Mon argumentaire est simple : on utilise l'homéopathie depuis environ deux cents ans. Et cela fonctionne ! L'homéopathie a un effet chez certains patients et sur certaines maladies, sinon on n'aurait pas autant de patients qui se soignent à l'homéopathie. Les gens observent que lorsqu'ils donnent des granules à leurs enfants atteints d'otites ou de maladies ORL, les symptômes disparaissent. Je me dis : c'est très bien ! J'ai aussi rencontré des vétérinaires qui ont montré l'effet positif des granules dans des élevages de poules. Cela interroge sur le seul effet placebo de l'homéopathie.

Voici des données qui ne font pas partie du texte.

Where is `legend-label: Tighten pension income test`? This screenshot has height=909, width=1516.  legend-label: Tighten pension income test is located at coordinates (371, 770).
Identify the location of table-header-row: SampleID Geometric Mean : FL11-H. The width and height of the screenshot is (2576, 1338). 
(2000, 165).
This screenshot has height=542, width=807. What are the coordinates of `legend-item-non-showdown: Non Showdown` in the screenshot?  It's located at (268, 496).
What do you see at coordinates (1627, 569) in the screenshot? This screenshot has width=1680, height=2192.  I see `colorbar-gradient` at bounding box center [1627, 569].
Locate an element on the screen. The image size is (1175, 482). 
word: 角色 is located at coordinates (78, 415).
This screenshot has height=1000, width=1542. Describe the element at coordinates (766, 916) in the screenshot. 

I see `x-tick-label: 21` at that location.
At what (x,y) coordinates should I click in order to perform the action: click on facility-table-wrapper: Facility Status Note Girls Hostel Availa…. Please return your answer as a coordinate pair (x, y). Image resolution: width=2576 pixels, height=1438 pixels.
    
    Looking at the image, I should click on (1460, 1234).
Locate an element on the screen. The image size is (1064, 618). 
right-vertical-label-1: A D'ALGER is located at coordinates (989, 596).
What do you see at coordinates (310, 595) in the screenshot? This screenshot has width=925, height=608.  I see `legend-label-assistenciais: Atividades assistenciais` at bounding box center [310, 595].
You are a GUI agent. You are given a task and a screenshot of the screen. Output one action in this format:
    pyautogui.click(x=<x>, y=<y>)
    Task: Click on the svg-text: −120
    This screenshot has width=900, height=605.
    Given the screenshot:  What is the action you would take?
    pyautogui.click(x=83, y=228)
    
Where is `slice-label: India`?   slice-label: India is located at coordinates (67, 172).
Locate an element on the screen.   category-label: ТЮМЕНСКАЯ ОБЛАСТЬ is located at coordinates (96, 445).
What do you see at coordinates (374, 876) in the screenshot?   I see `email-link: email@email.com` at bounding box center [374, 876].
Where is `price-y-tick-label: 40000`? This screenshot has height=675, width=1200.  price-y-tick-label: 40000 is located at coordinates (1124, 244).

Je ne vais pas m’intéresser à la première partie de la réponse bien que je la trouve illogique et qu’il y aurait beaucoup de chose à en dire !

Je vais plutôt m’attarder aux différents éléments de son argumentaire.

on utilise l’homéopathie depuis environ deux cents ans

Ce type d’argument se nomme l’appel à la tradition (ou argument d’historicité) et il est fallacieux. En effet, ce n’est pas parce que quelque chose est vieille que ça veut forcément dire qu’elle est bonne ou qu’elle fonctionne.

sinon on n’aurait pas autant de patients qui se soignent à l’homéopathie

Autre sophisme bien connu : l’appel à la popularité. Une fois encore ce n’est pas parce que quelque chose est utilisée par un grand nombre de personne que ça signifie que cette chose est bonne ou qu’elle fonctionne.

Ces deux arguments fallacieux sont régulièrement utilisés en ce qui concerne l’homéopathie. Qu’ils suffisent à Michèle Rivasi pour faire son opinion sur le sujet est encore une fois très révélateur de son point de vue.

Conclusion

Durant cet exercice, nous avons étudié un argumentaire pour y déceler les sophismes et les rhétoriques fallacieuses.
Grâce à ce travail, il nous est possible de “lire entre les lignes” pour mieux comprendre les opinions cachées derrières les discours.